Instructions to follow >>
Copy out the items below, swapping "computer-use agent" for "screen-navigation agent" everywhere it appears and keeping every other character as it is.

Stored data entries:
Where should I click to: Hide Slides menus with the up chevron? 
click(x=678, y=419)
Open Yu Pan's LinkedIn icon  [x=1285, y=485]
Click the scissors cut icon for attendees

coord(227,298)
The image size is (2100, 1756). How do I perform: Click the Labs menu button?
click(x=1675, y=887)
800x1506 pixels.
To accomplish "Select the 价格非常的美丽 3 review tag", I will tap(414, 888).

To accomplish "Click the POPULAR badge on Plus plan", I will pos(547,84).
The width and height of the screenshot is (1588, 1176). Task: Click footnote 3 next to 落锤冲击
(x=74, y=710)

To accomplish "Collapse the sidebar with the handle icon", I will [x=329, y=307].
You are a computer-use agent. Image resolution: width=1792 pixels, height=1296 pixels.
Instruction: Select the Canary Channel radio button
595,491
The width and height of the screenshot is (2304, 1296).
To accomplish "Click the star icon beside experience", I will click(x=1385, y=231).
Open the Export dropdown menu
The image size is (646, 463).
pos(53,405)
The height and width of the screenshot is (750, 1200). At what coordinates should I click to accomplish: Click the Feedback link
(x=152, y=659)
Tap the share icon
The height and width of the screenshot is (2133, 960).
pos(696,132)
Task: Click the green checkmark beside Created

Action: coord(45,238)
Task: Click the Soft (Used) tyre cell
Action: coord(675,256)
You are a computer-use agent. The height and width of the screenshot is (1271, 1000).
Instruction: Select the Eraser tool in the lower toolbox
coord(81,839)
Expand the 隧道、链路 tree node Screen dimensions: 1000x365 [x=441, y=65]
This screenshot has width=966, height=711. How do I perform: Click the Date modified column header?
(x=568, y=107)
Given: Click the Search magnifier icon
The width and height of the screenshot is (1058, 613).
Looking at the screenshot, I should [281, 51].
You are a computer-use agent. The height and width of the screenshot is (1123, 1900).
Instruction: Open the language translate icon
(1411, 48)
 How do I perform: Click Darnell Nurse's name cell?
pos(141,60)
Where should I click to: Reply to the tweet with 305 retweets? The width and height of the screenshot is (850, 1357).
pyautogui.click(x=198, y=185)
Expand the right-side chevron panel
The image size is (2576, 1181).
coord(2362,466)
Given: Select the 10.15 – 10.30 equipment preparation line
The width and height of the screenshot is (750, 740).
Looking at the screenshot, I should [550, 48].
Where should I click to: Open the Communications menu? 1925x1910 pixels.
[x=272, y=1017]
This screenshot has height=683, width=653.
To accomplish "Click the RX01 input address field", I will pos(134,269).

Solution below >>
Where should I click to: Hide Slides menus with the up chevron? 
click(x=678, y=419)
Open Yu Pan's LinkedIn icon  [x=1285, y=485]
Click the scissors cut icon for attendees

coord(227,298)
The image size is (2100, 1756). How do I perform: Click the Labs menu button?
click(x=1675, y=887)
800x1506 pixels.
To accomplish "Select the 价格非常的美丽 3 review tag", I will tap(414, 888).

To accomplish "Click the POPULAR badge on Plus plan", I will pos(547,84).
The width and height of the screenshot is (1588, 1176). Task: Click footnote 3 next to 落锤冲击
(x=74, y=710)

To accomplish "Collapse the sidebar with the handle icon", I will [x=329, y=307].
You are a screen-navigation agent. Image resolution: width=1792 pixels, height=1296 pixels.
Instruction: Select the Canary Channel radio button
595,491
The width and height of the screenshot is (2304, 1296).
To accomplish "Click the star icon beside experience", I will click(x=1385, y=231).
Open the Export dropdown menu
The image size is (646, 463).
pos(53,405)
The height and width of the screenshot is (750, 1200). At what coordinates should I click to accomplish: Click the Feedback link
(x=152, y=659)
Tap the share icon
The height and width of the screenshot is (2133, 960).
pos(696,132)
Task: Click the green checkmark beside Created

Action: coord(45,238)
Task: Click the Soft (Used) tyre cell
Action: coord(675,256)
You are a screen-navigation agent. The height and width of the screenshot is (1271, 1000).
Instruction: Select the Eraser tool in the lower toolbox
coord(81,839)
Expand the 隧道、链路 tree node Screen dimensions: 1000x365 [x=441, y=65]
This screenshot has width=966, height=711. How do I perform: Click the Date modified column header?
(x=568, y=107)
Given: Click the Search magnifier icon
The width and height of the screenshot is (1058, 613).
Looking at the screenshot, I should [281, 51].
You are a screen-navigation agent. The height and width of the screenshot is (1123, 1900).
Instruction: Open the language translate icon
(1411, 48)
 How do I perform: Click Darnell Nurse's name cell?
pos(141,60)
Where should I click to: Reply to the tweet with 305 retweets? The width and height of the screenshot is (850, 1357).
pyautogui.click(x=198, y=185)
Expand the right-side chevron panel
The image size is (2576, 1181).
coord(2362,466)
Given: Select the 10.15 – 10.30 equipment preparation line
The width and height of the screenshot is (750, 740).
Looking at the screenshot, I should [550, 48].
Where should I click to: Open the Communications menu? 1925x1910 pixels.
[x=272, y=1017]
This screenshot has height=683, width=653.
To accomplish "Click the RX01 input address field", I will pos(134,269).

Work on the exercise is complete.